Schematische Darstellung des Abbaus von pflanzlichem Pektin – sowohl durch Sulfatreduktion als auch durch Atmung mit Sauerstoff in einem neu entdeckten Acidobakterium. Bildnachweis: DSMZ

Neu entdeckte multifunktionale Bakterienart

Einen dieser neuartigen „Sulfatreduzierer“ konnten die Forscher dem wenig erforschten Stamm der Acidobacteriota zuordnen und in einem Bioreaktor untersuchen.

Mithilfe modernster Methoden der Umweltmikrobiologie konnten sie zeigen, dass diese Bakterien sowohl Energie aus der Sulfatreduktion als auch aus der Sauerstoffatmung gewinnen können. Diese beiden Wege schließen sich normalerweise bei allen bekannten Mikroorganismen gegenseitig aus. Gleichzeitig konnten die Forscher zeigen, dass die sulfatreduzierenden Acidobacteriota komplexe pflanzliche Kohlenhydrate wie Pektin abbauen können – eine weitere bisher unbekannte Eigenschaft von „Sulfatreduzierern“.

Die Forscher stellten damit Lehrwissen auf den Kopf.

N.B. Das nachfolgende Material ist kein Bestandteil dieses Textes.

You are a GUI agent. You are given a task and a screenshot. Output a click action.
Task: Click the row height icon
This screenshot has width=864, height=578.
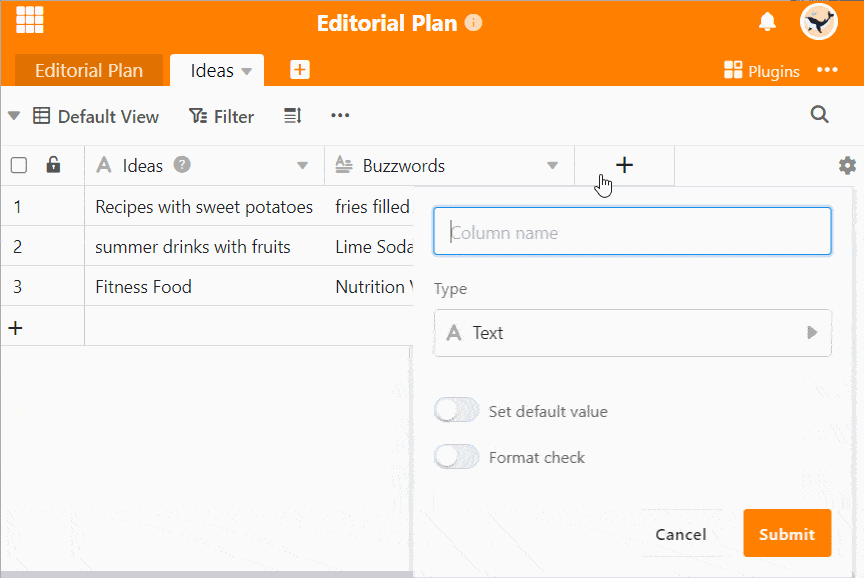tap(292, 116)
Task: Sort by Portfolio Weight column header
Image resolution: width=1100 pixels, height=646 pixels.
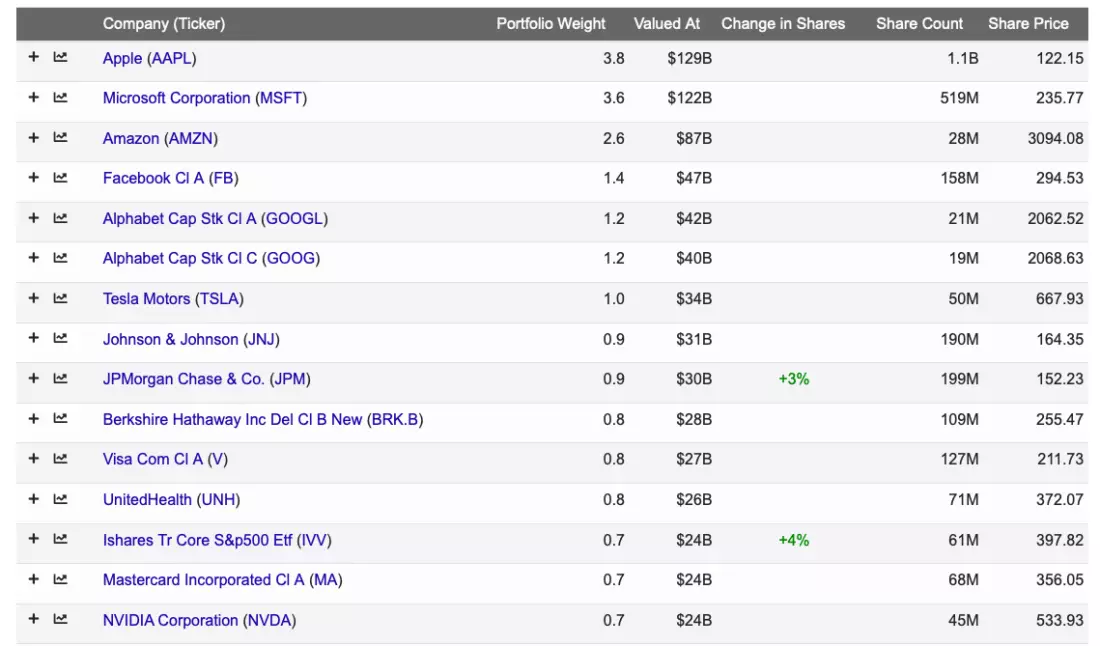Action: pos(551,24)
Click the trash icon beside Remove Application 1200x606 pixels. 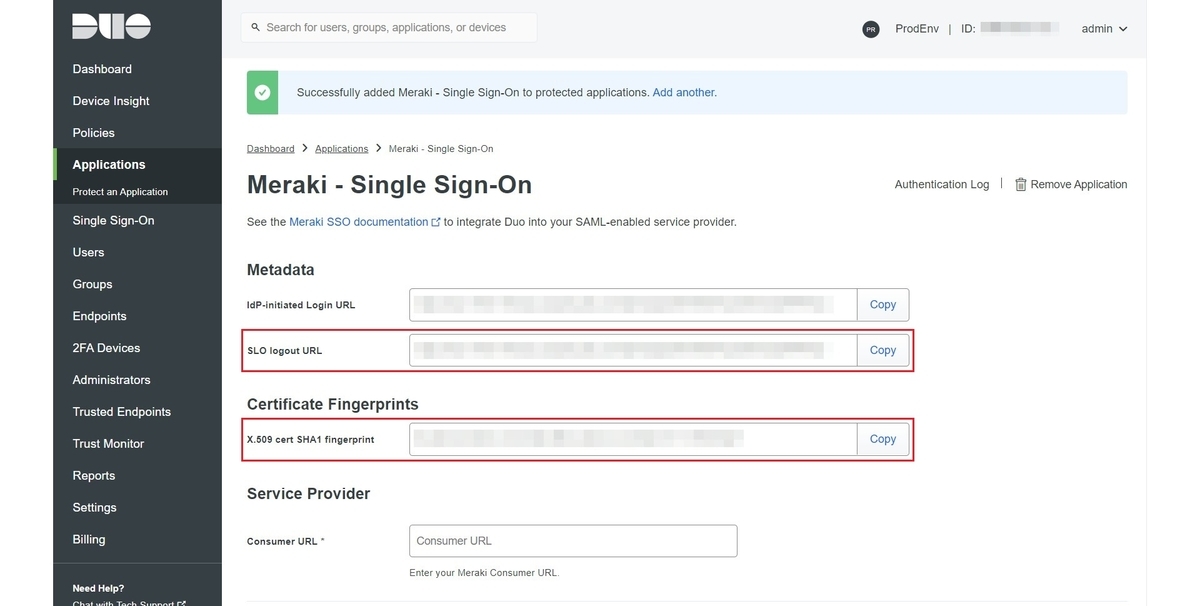pyautogui.click(x=1020, y=185)
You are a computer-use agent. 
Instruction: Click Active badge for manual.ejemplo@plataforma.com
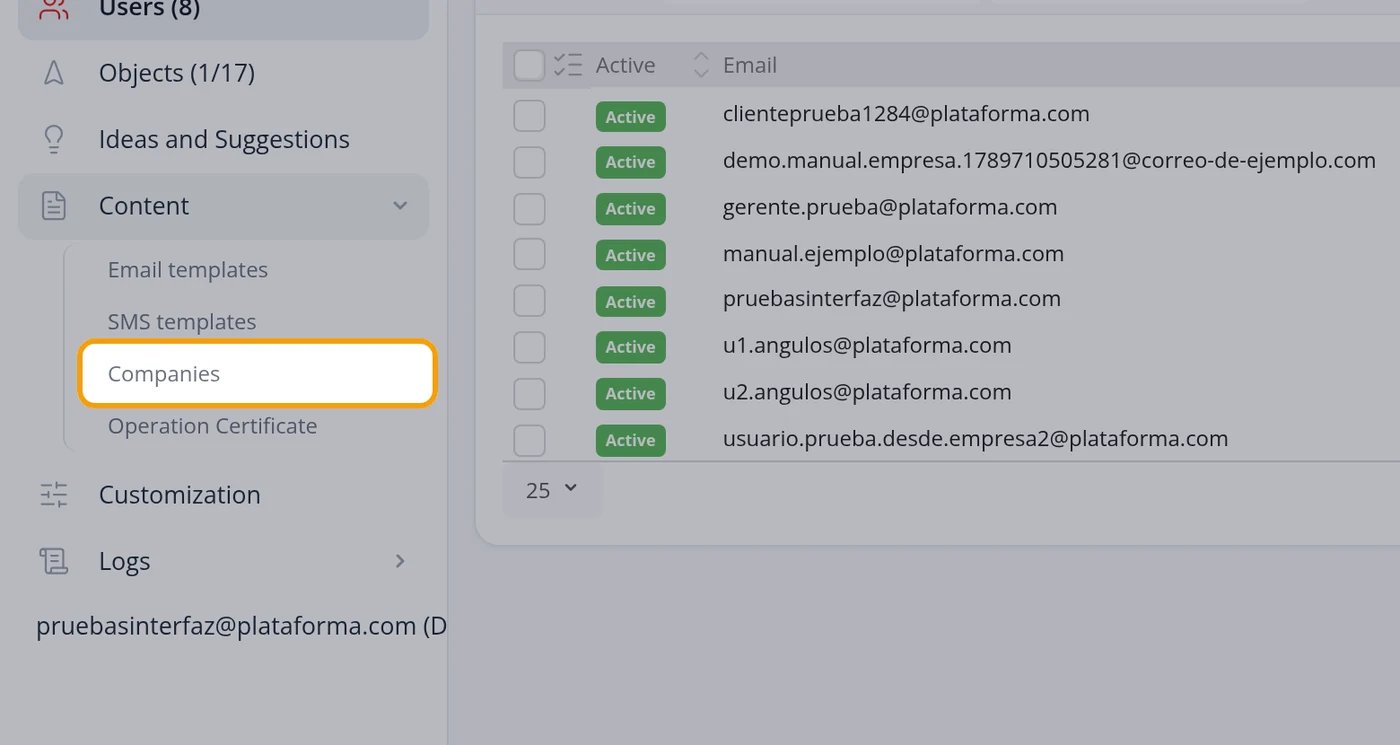pyautogui.click(x=631, y=255)
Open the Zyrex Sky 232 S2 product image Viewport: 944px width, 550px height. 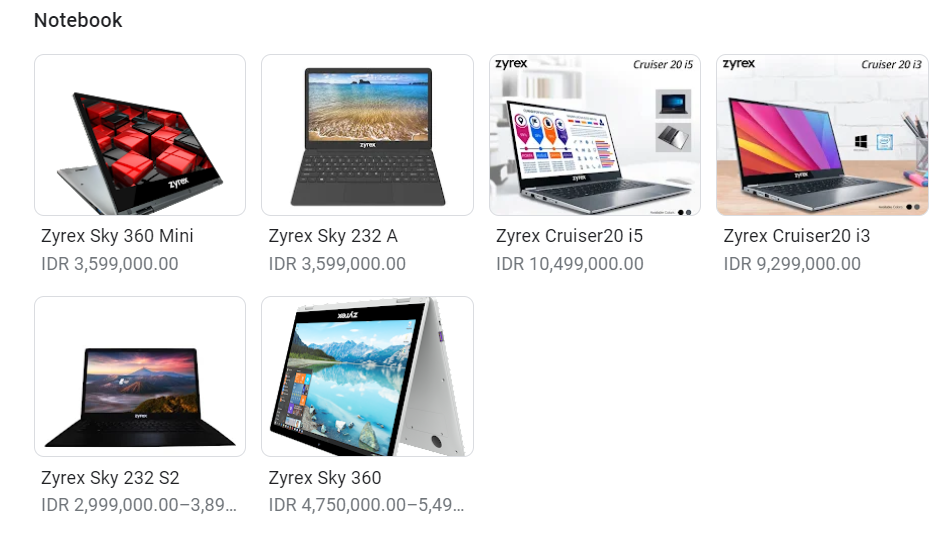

Sie zeigen, dass komplexe Pflanzenstoffe unter Sauerstoffausschluss nicht nur, wie bisher angenommen, durch das koordinierte Zusammenspiel verschiedener Mikroorganismen, sondern über eine Abkürzung auch von einer einzelnen Bakterienart abgebaut werden können.

Stefan Dyskma und Michael Pester

Dr. Stefan Dyskma (links) und Prof. Dr. Michael Pester neben einem Bioreaktor an der DSMZ, in dem neuartige „Sulfatreduzierer“ untersucht werden konnten. Bildnachweis: DSMZ

Eine weitere neue Erkenntnis ist, dass diese Bakterien zu diesem Zweck sowohl Sulfat als auch Sauerstoff nutzen können. Forscher der DSMZ und der Technischen Universität Braunschweig untersuchen derzeit, wie sich die neuen Erkenntnisse auf das Zusammenspiel der Kohlenstoff- und Schwefelkreisläufe auswirken und wie diese mit klimarelevanten Prozessen verknüpft sind.

Verweise:

„Sauerstoffatmung und Polysaccharidabbau durch ein sulfatreduzierendes Acidobacterium“ von Stefan Dyksma und Michael Pester, 10. Oktober 2023, Naturkommunikation.
DOI: 10.1038/s41467-023-42074-z

„Globale Vielfalt und abgeleitete Ökophysiologie von Mikroorganismen mit dem Potenzial zur dissimilatorischen Sulfat-/Sulfitreduktion“ von Muhe Diao, Stefan Dyksma, Elif Koeksoy, David Kamanda Ngugi, Karthik Anantharaman, Alexander Loy und Michael Pester, 05. Oktober 2023, Rezensionen zur FEMS-Mikrobiologie.